Stored items:
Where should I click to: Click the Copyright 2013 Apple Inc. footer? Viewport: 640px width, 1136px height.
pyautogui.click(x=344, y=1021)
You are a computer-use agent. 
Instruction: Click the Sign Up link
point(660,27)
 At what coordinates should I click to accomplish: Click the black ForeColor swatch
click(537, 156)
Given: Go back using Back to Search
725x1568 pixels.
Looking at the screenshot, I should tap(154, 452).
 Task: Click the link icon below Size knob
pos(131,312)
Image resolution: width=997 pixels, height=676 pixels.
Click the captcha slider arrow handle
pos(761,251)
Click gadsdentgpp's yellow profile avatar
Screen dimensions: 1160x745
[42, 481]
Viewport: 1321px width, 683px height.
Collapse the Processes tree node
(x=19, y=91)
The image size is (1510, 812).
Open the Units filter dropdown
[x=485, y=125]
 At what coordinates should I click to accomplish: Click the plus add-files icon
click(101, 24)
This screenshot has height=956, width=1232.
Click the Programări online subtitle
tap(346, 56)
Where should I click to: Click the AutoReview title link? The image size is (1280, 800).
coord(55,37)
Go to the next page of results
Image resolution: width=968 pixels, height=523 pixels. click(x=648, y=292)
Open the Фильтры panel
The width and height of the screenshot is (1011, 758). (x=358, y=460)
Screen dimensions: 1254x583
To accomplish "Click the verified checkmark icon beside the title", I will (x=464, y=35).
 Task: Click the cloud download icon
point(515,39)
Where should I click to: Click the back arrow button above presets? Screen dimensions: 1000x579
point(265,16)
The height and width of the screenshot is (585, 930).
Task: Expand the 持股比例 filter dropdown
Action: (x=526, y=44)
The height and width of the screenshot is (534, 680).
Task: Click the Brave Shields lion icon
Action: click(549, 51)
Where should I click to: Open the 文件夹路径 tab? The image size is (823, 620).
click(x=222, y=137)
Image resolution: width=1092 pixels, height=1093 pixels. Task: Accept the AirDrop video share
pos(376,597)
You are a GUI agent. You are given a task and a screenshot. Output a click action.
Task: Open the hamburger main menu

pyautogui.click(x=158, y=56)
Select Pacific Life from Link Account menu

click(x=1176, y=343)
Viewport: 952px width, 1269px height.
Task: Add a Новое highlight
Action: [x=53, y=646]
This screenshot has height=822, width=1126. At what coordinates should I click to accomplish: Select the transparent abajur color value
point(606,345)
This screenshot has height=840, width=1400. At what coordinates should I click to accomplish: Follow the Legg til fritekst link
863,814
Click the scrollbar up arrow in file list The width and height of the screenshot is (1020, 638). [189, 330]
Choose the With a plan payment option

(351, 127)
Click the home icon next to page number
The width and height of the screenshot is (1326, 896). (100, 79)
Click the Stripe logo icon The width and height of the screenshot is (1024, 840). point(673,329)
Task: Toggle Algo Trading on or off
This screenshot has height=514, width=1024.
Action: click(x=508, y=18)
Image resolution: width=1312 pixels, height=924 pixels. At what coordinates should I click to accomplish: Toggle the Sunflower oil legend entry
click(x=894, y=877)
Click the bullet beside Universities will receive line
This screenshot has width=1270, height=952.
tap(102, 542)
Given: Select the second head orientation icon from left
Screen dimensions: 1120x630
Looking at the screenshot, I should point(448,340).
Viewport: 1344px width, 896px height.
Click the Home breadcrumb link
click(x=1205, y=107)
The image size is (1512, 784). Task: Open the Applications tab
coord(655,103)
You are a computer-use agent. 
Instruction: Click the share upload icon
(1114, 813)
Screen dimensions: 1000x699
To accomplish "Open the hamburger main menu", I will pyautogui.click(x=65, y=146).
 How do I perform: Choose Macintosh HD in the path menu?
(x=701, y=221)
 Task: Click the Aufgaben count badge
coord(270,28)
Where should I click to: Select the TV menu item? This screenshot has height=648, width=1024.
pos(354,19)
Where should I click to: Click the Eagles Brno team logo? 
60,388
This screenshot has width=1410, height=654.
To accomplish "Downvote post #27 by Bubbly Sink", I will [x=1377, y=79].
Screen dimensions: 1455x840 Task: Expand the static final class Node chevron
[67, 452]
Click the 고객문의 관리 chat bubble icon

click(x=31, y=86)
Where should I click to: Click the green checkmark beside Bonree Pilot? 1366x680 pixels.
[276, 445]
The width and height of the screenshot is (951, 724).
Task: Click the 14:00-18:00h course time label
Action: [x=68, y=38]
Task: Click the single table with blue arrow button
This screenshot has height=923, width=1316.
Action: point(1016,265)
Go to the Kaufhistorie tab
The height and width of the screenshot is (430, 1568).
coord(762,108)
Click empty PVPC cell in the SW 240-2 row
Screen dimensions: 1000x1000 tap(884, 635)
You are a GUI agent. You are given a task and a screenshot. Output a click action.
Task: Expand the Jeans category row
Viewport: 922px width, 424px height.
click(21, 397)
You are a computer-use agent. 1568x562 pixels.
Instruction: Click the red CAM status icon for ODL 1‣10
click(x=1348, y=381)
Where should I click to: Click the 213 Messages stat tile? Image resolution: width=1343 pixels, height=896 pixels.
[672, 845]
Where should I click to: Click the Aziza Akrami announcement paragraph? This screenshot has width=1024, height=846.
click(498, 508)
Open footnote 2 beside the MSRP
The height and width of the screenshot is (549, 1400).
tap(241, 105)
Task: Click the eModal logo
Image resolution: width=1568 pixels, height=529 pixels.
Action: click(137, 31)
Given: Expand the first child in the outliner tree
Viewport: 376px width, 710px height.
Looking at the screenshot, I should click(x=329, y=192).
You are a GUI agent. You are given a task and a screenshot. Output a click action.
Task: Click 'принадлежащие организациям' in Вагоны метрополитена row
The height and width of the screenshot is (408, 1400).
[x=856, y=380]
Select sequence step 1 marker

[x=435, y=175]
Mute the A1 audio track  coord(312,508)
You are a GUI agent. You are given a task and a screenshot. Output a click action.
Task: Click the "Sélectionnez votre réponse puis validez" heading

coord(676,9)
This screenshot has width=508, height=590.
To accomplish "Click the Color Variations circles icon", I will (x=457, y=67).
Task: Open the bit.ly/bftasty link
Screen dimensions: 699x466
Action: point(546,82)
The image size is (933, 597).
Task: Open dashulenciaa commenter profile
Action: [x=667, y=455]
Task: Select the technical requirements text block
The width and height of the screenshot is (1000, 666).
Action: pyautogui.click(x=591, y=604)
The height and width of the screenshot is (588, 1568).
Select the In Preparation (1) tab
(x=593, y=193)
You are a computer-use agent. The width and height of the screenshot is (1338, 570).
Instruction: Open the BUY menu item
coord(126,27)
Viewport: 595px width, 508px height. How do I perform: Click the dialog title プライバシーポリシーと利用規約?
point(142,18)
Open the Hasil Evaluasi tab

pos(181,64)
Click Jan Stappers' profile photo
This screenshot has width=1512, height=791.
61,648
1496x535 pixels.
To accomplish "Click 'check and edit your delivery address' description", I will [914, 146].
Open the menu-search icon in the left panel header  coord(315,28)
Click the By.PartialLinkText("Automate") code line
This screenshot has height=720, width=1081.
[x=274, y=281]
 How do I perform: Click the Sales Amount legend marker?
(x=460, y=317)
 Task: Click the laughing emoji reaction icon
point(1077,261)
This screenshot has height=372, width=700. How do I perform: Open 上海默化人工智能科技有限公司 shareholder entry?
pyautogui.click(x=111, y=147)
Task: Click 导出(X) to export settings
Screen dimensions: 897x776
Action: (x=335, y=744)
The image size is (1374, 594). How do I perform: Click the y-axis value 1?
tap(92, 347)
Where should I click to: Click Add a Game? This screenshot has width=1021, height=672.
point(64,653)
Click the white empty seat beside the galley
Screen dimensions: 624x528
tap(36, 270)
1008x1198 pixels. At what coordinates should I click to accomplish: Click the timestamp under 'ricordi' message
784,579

== What you have to do ==
Could you copy every line in the records that holds "computer"?

== Response ==
You are a computer-use agent. 
You are a computer-use agent. 
You are a computer-use agent. 1568x562 pixels.
You are a computer-use agent. The width and height of the screenshot is (1338, 570).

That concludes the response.